Friday, November 17, 2006

Utopian Projects

This busy week has just flown by. And before things get away from me, I should make some notes about how certain local ideas are developing.

I'm still in the planning stages of curating a show about the psychogeography of this place. It's important to me that the work included not just be some sort of illustration of Situationist theories, but nuanced in such a way to include personal or public memory, etc. The work also needs to have been mediated through some sort of representational artifice. I know that sounds vague and wordy, but that's the best language I have for it right now as I imagine the project at this stage. The work and the artists will give the ideas shape, and my critical language will form around that. I don't want to limit the progress of the show by solidifying the criticism before the work has a chance to come into being. This is more of a conversation between my ideas and those of the artists, and as a conversation these things will unfold as conversations do – intuitively.
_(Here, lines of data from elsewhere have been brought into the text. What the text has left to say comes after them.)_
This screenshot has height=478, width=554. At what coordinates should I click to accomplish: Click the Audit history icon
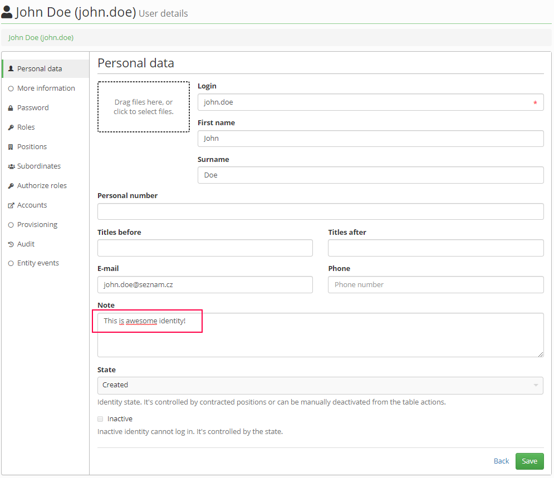[x=11, y=244]
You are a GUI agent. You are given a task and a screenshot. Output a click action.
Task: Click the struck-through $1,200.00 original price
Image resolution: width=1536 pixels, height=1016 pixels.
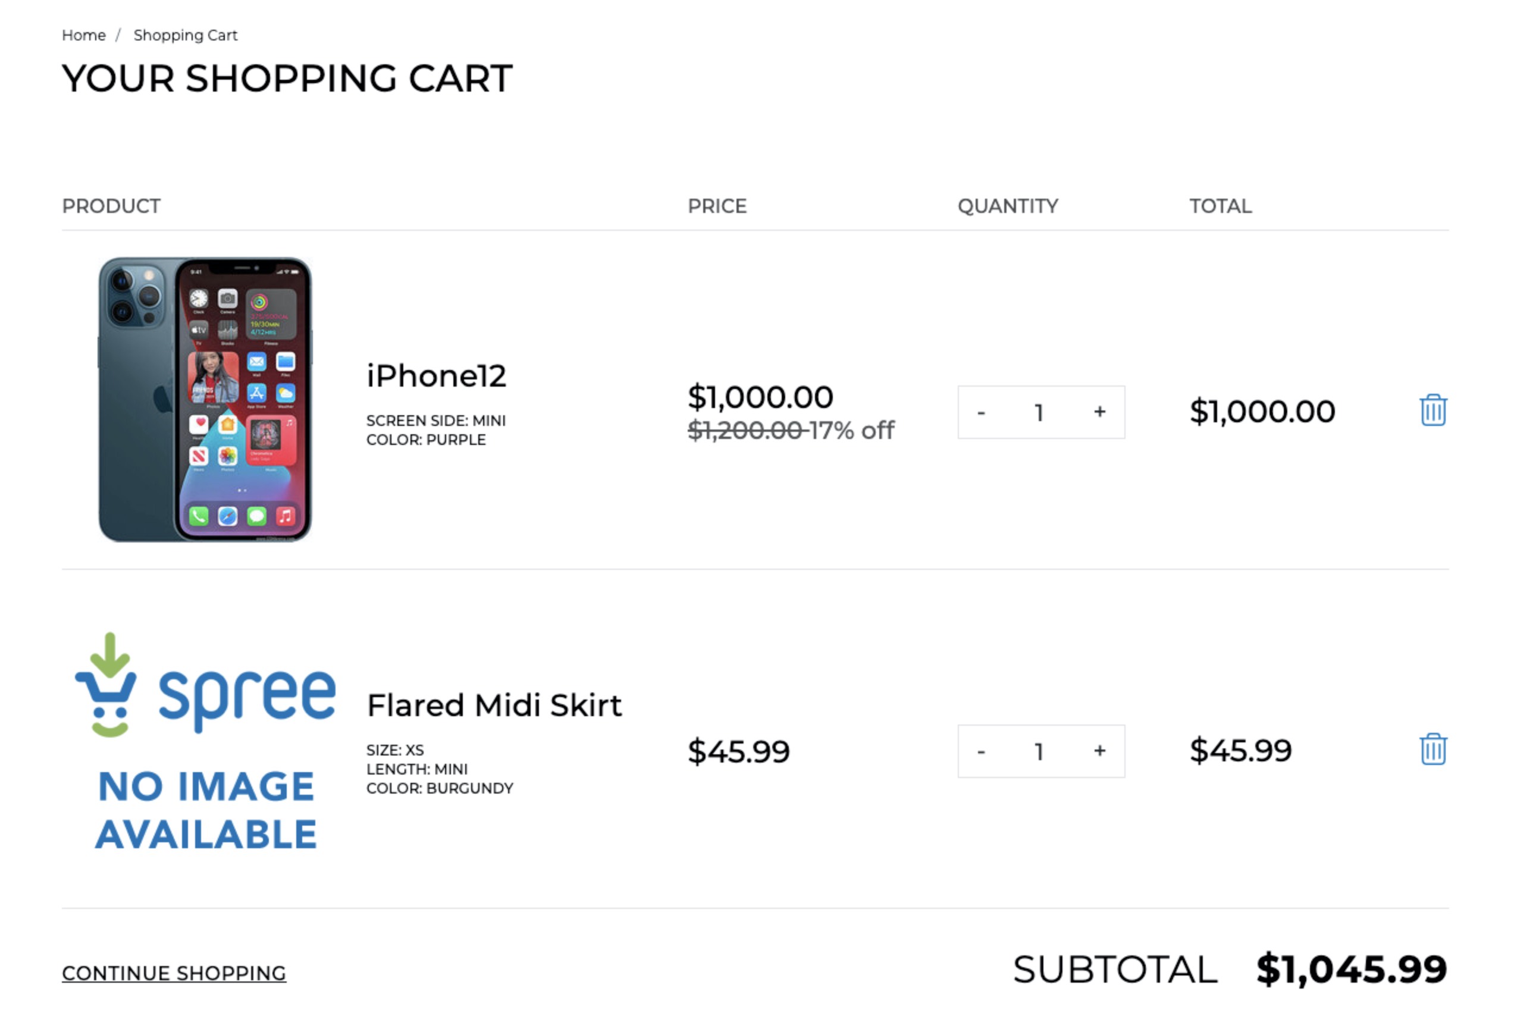click(x=745, y=430)
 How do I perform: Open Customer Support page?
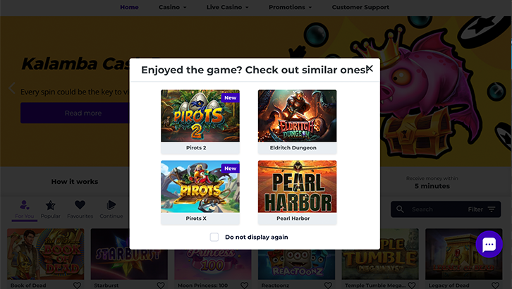360,7
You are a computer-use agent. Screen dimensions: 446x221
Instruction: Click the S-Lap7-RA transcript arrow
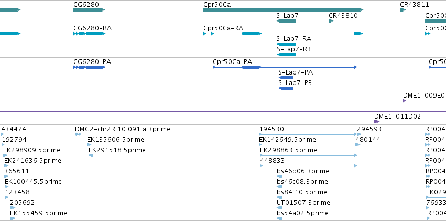(286, 44)
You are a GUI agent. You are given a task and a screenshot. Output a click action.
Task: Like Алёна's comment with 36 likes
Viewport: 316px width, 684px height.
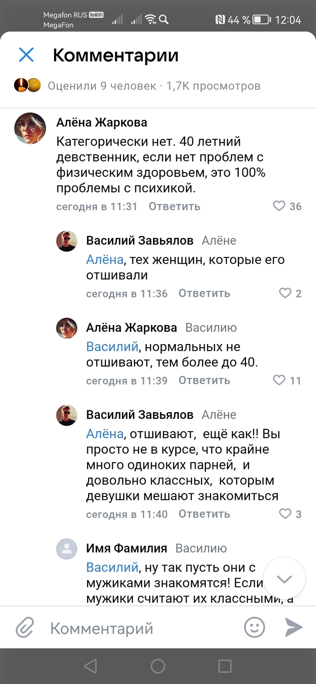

Related to the ideas, last Friday I attended a talk by Jack Neely at The Art Gallery of Knoxville – part of the CUP "Building Communities" exhibit. Neely’s talk, "The Knoxvilles that Never Were," was an interesting walk through the history of many of the failed utopian communities that were started in and around the area. Unfortunately, I didn't pick up a copy of Neely's article on the subject and don't have the factual info in front of me and can't find it on-line, so the details of what groups formed what communities and where they were located have escaped me. I do remember there was a German community that became what is now Wartburg and another area featuring a fountainhead with pure running water and clean living with no visible saloons that became Fountain City.

Alcohol has had an enormous impact on how the city of Knoxville has formed itself. So much of the shape of the city was and continues to be determined by alcohol driven commerce coming up against religiously fueled prohibition laws. If I understand correctly, Knox County is still a dry county as many counties are in this part of the Bible Belt.

The "Splatted Spider" shape of the city shown halfway down in Neely's Metro Pulse article shows that impact. I'm really drawn to this graphic cutout; as a representation, it says what needs to be said very eloquently, I think.

So Neely's slant on nostalgia was an interesting one and I enjoyed the talk. I am ever fascinated by the idea of failed utopias, and just basic over-reaching and falling short... something of a truth of the times and the place, I suppose.